Why is it so hard to learn a new language? Scientists blame the brain

And the reason children actually have a biological advantage.

Monisha Ravisetti Former Science Writer
Monisha Ravisetti was a science writer at CNET. She covered climate change, space rockets, mathematical puzzles, dinosaur bones, black holes, supernovas, and sometimes, the drama of philosophical thought experiments. Previously, she was a science reporter with a startup publication called The Academic Times, and before that, was an immunology researcher at Weill Cornell Medical Center in New York. She graduated from New York University in 2018 with a B.A. in philosophy, physics and chemistry. When she's not at her desk, she's trying (and failing) to raise her online chess rating. Her favorite movies are Dunkirk and Marcel the Shell with Shoes On.
Monisha Ravisetti
3 min read

Matt Leonard, assistant professor of neurological surgery at UCSF, reviews data from electrocortical recordings made during work with epilepsy patients.  

Susan Merrell

The brain lives in a state of constant flux. It repeatedly adjusts itself to enhance our mental performance while juggling millions of incoming signals. While that adaptability keeps us cogent, however, scientists say it's precisely what makes it so difficult for adults to learn new languages.

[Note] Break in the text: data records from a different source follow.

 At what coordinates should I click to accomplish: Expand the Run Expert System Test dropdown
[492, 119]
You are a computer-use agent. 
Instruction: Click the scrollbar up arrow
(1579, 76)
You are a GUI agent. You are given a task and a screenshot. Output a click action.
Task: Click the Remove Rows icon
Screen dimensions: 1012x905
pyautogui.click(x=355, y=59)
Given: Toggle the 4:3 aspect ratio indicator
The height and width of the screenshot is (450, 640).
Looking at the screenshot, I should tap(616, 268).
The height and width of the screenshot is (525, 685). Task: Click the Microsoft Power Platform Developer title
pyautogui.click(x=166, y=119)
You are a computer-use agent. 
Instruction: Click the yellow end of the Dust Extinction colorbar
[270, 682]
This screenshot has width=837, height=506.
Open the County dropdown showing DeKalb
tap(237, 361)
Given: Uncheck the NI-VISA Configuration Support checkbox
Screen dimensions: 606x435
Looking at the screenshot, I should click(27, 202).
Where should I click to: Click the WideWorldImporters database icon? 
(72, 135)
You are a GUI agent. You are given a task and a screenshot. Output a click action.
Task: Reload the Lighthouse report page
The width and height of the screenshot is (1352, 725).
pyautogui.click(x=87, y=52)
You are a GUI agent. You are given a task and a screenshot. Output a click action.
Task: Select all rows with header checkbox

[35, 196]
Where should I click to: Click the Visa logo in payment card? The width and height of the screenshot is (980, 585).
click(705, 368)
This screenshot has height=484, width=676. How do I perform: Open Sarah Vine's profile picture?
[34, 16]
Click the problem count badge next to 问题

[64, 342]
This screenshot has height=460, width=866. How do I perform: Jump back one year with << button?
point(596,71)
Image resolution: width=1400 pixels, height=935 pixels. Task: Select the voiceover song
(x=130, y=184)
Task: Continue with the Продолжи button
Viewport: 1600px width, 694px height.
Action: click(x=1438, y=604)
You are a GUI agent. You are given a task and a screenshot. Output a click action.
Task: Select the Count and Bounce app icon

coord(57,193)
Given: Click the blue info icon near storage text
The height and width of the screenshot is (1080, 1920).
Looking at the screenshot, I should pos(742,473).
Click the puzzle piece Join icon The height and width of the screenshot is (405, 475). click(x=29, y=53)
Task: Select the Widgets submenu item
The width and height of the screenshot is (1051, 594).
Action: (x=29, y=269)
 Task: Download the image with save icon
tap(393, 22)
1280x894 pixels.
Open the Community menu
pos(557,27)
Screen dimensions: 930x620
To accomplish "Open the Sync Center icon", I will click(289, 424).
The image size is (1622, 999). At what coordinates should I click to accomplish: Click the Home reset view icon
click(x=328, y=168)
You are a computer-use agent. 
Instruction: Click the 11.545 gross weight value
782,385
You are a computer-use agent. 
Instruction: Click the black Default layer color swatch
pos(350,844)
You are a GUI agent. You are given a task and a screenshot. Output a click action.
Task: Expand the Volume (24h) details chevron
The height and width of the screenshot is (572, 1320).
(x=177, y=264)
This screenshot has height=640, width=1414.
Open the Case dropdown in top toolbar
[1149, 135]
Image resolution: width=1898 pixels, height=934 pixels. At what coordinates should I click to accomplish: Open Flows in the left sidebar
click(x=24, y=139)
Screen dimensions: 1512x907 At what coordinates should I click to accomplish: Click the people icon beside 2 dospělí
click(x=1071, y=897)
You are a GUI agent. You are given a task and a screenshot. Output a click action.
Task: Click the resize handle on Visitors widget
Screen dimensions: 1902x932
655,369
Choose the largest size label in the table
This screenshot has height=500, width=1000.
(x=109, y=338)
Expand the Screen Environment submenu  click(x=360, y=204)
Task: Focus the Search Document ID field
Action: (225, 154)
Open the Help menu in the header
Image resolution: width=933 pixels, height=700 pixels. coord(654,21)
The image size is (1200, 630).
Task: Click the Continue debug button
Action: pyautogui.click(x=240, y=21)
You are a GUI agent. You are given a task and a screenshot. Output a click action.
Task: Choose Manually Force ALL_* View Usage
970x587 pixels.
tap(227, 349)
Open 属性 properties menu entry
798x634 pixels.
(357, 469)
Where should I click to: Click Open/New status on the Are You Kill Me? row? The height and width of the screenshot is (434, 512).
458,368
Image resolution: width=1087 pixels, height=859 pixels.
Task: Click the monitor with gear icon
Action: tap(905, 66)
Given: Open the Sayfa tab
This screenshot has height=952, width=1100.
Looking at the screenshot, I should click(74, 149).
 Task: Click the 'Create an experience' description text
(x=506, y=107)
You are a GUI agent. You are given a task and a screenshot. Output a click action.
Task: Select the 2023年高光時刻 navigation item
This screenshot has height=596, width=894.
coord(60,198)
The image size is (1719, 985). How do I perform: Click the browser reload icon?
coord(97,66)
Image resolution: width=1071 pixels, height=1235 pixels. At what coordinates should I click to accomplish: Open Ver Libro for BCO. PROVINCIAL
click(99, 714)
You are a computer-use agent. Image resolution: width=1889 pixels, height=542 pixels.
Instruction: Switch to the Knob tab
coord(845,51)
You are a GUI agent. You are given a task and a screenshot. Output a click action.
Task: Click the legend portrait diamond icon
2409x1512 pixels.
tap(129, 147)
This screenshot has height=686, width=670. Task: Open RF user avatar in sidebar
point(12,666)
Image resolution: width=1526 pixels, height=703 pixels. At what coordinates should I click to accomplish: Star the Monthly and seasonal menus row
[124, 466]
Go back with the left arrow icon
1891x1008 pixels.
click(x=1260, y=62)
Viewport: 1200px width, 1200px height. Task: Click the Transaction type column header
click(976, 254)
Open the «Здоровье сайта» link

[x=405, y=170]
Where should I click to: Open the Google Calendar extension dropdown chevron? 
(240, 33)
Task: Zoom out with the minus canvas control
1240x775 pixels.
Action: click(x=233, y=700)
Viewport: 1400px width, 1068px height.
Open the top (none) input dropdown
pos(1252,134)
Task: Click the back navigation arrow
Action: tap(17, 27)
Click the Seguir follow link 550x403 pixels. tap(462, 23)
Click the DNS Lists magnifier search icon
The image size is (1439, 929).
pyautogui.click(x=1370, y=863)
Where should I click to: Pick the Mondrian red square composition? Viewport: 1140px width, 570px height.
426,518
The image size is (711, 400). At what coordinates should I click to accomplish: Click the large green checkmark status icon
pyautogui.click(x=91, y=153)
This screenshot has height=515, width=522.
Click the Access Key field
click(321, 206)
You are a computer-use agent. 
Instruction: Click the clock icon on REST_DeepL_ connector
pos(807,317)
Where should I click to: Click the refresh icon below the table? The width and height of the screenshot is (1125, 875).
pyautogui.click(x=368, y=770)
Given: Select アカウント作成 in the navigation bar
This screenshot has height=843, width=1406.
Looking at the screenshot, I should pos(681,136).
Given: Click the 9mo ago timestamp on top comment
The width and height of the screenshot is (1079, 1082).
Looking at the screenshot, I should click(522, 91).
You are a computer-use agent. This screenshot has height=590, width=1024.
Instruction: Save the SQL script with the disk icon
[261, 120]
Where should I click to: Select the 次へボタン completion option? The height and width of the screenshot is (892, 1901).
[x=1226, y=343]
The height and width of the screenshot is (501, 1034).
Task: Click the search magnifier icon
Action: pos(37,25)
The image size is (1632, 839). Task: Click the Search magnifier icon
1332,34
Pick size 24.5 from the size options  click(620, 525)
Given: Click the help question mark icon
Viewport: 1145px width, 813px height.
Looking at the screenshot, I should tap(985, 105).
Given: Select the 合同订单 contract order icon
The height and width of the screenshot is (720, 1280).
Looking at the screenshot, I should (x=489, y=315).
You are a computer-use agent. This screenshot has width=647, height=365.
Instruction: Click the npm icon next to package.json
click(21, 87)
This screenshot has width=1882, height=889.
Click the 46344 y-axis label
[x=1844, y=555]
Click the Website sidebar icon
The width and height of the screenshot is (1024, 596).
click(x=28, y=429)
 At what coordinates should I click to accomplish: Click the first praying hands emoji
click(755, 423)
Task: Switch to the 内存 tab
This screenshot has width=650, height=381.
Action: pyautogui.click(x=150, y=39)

Brain cell activity can be divided into two categories -- plasticity and stability. Plasticity refers to the brain's ability to change. As we gain new information, we form new connections between neurons. Stability is the opposite; it allows the brain to hold on to things we've already learned, to make those connections stick.

Younger children have a high level of "neural plasticity." Forming new neural connections is useful for kids because they need to learn tons of novel information and discern what's important enough to hold on to. But as we get older, the brain's ability to make new connections naturally decreases. Neural plasticity goes down.

"The brain starts to prioritize stability," explained Matt Leonard, assistant professor in the Department of Neurological Surgery at the University of California at San Francisco. "We basically want to hang on to the important stuff that we've spent the last decade or more learning." 

When learning a new language, humans rely on plasticity, according to new research published Monday in Proceedings of the National Academy of Sciences. That's why kids can often pick up multiple languages with little effort, while adults tend to struggle to get a few Duolingo lessons down. 

To understand how the brain might pick up a foreign lexicon, UCSF neuroscientists studied the brain activity of 10 English-speaking epileptic patients while the subjects learned Mandarin. These volunteers already had electrodes in their brain due to their condition and consented to extend the devices' data to the project, offering a unique opportunity for researchers to directly study the human brain as it learns.

Upon completing analysis of the subjects' brain data, Leonard and fellow researchers found that "knobs" of neurons -- within the region of the brain known as the speech cortex -- were active during the learning process. That means some neurons didn't participate.

"There are these different sorts of groups of neurons, some of which seem to be really willing to change with learning and others that are more resistant," Leonard said.

He notes the team selected Mandarin as the "new" language for the study because its sounds greatly contrast with the cadences of English. That makes it more challenging for English speakers to learn because it requires them to form a huge number of new neural connections.

Our brains are more likely to pick up familiar sounds, another reason surrounding ourselves with a language is often more effective than formal lessons. It all has to do with training our brains to recognize patterns and engage our neurons.

"The best way to learn a new language, whether you're a kid or an adult, is to be immersed in it," Leonard said, "to be around native speakers as much as possible."

He also stresses that during any learning process, there will be ups and downs. In fact, brain activity data of the study subjects indicated large variations in learning success.

"There might just be time periods where the stability neurons just kind of went out and they might just say, 'Look, we need to slow this down and not change things too much right now,'" Leonard explained.

But when things get tough, the key is to remain motivated. It might be in our best interest to keep our COVID-19 lockdown-motivated French lessons going, even if the only word we can say with any semblance of confidence a few months in is bonjour.

"If you're in the process of learning," Leonard said, "and you start to feel like, 'I'm like not getting this, I'm starting to lose what I'm supposed to be paying attention to,' and your motivation goes down, you're actually not going to do as well."